Wednesday, June 15, 2016

 

Page 1

 

Court Grants Review in Gay Man’s Deportation Case

Divided Panel Said Failure to Report Abuse Was Fatal to Asylum Claim

 

By a MetNews Staff Writer

 

The Ninth U.S. Circuit Court of Appeals agreed yesterday to decide en banc whether a gay man who claims to have been physically abused in Mexico as a child because of his sexual orientation, but did not seek the protection of authorities there, is entitled to asylum.

The court said in a brief order that a majority of its nonrecused active judges had voted to rehear the case of Carlos Bringas-Rodriguez. A divided three-judge panel ruled last November that the petitioner was not entitled to a presumption that he would be persecuted in the future, because he failed to demonstrate that he was abused because he was gay, or that the Mexican government was unable or unwilling to stop the abuse.

The government sought to deport Bringas-Rodriguez, an undocumented immigrant, after he was convicted of contributing to the delinquency of a minor in Colorado in 2010. He explained that he was drinking in his own home when a friend brought the minor with him.

Police in Basalt, the town where he was arrested, told the Aspen Times that the boy drank vodka provided by Bringas-Rodriguez and got extremely intoxicated, and became incensed when Bringas-Rodriguez, then 19, started “kissing him and touching him.”

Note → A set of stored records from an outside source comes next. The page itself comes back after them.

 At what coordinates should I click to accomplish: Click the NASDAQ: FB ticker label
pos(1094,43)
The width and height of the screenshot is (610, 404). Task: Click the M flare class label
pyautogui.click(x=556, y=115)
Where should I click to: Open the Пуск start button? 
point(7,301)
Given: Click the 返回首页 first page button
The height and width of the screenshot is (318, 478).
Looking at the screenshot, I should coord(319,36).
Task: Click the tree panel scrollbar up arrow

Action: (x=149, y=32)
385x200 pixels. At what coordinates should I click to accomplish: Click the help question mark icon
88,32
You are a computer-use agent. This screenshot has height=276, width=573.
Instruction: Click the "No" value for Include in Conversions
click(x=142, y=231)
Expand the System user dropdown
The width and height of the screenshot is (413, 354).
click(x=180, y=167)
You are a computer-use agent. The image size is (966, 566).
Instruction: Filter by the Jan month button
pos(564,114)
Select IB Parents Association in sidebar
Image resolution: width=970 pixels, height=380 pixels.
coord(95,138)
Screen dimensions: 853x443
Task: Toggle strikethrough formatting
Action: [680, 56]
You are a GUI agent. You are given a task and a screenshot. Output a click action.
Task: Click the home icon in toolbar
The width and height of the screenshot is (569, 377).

Bringas-Rodriguez, who attempted suicide while serving 90 days in jail, petitioned for asylum, withholding of removal, and relief under the Convention Against Torture. He testified that as a 6-year-old, he began to realize he was attracted to men, and that he has identified as gay since he was 10.

As a result, he said, he was beaten by his father and sexually abused by an uncle, cousins, and a neighbor. His abusers called him homophobic names and laughed about it, he said.

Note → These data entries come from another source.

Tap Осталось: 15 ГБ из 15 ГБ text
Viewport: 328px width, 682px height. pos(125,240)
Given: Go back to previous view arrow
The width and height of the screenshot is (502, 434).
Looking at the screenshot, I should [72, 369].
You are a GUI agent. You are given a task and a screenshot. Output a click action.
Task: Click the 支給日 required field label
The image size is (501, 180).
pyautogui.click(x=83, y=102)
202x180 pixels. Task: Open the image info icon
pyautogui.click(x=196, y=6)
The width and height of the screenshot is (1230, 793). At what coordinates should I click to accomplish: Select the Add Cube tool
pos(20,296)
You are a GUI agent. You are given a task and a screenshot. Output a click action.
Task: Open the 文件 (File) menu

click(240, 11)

He never reported the abuse to police, he said, because such a complaint would have been treated as frivolous, and he did not tell his family, because he was afraid his abusers would harm the family members he was closest to, his mother and grandmother.

He came to the United States “to escape” the abuse in 2004, at age 14, he said, living with his mother and stepfather in Kansas.

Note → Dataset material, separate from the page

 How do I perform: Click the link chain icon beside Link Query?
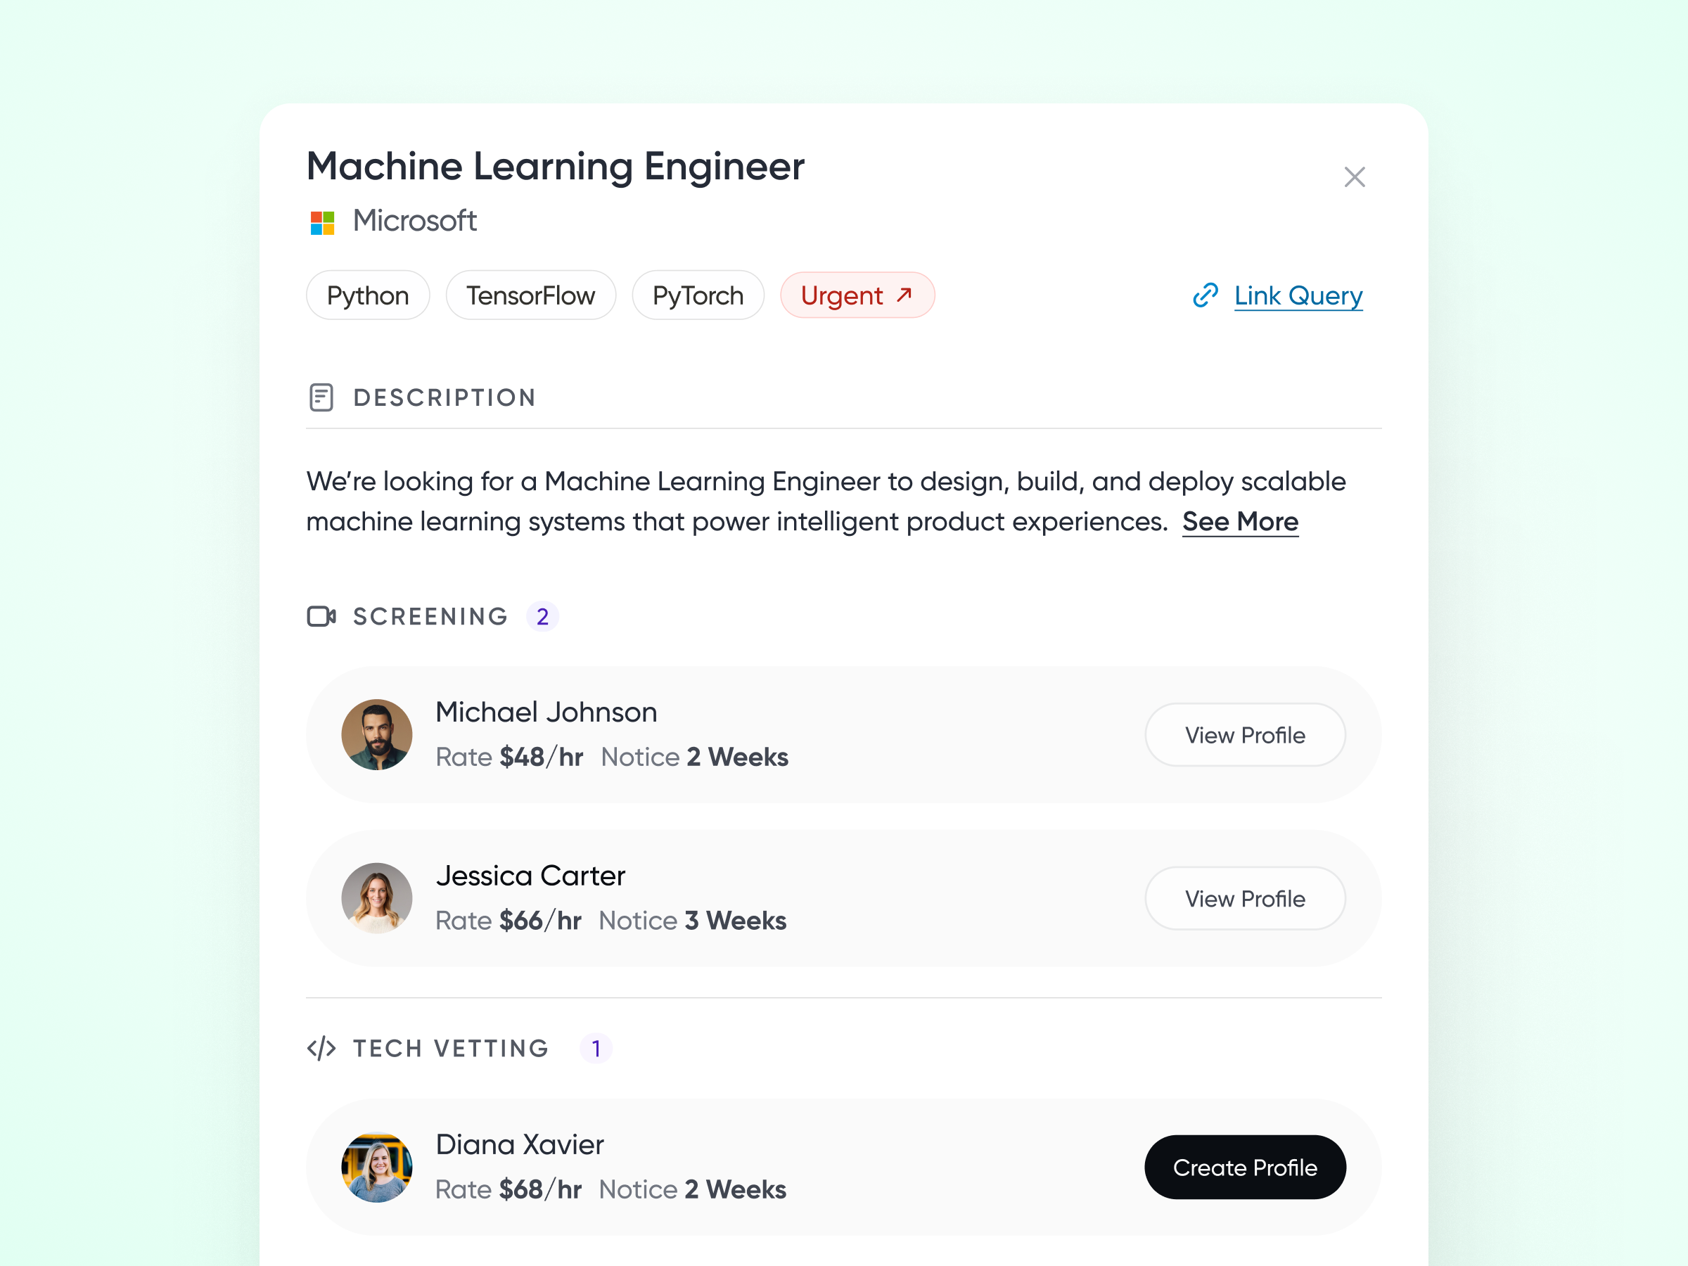[x=1204, y=295]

The immigration judge found that Bringas-Rodriguez had suffered “horrendous” abuse, but that the abusers were motivated by their own “perverse sexual urges,” rather than by Bringas-Rodriguez’s homosexuality. The IJ also noted that the applicant never reported the abuse to anyone who could do anything about it and failed to offer evidence that the authorities in his home country would not protect him.

The IJ also reviewed State Department reports and found that persecution of gays in Mexico, and particularly in Mexico City, had become rare, meaning that there were at least some parts of Mexico in which the applicant could live without fear of persecution based on sexual orientation.

The Board of Immigration Appeals affirmed.

Judge Jay Bybee, writing for the Ninth Circuit panel, said there was substantial evidence to support the BIA’s decision.

Bybee acknowledged a widely reported incident of government persecution of a gay man in 2008. But that single incident, which occurred more than 300 miles from Bringas-Rodriguez’s hometown, cannot establish that persecution of gay people occurs “across a country of 122 million people,” Bybee said, in which hundreds of thousands have participated in gay pride marches, and same-sex marriages are legal in Mexico City and recognized elsewhere in the country under a ruling of the county’s Supreme Court.

U.S. District Judge Benjamin Settle, visiting from the Western District of Washington, joined Bybee’s opinion.

Judge William Fletcher dissented.

Bringas-Rodriguez, he said, “established that government discrimination on the basis of sexuality in Mexico persisted, even years after he fled the country.” He also explained why he did not seek official protection in Mexico, testifying that gay friends had been beaten, and that police “laughed in their faces” when they complained.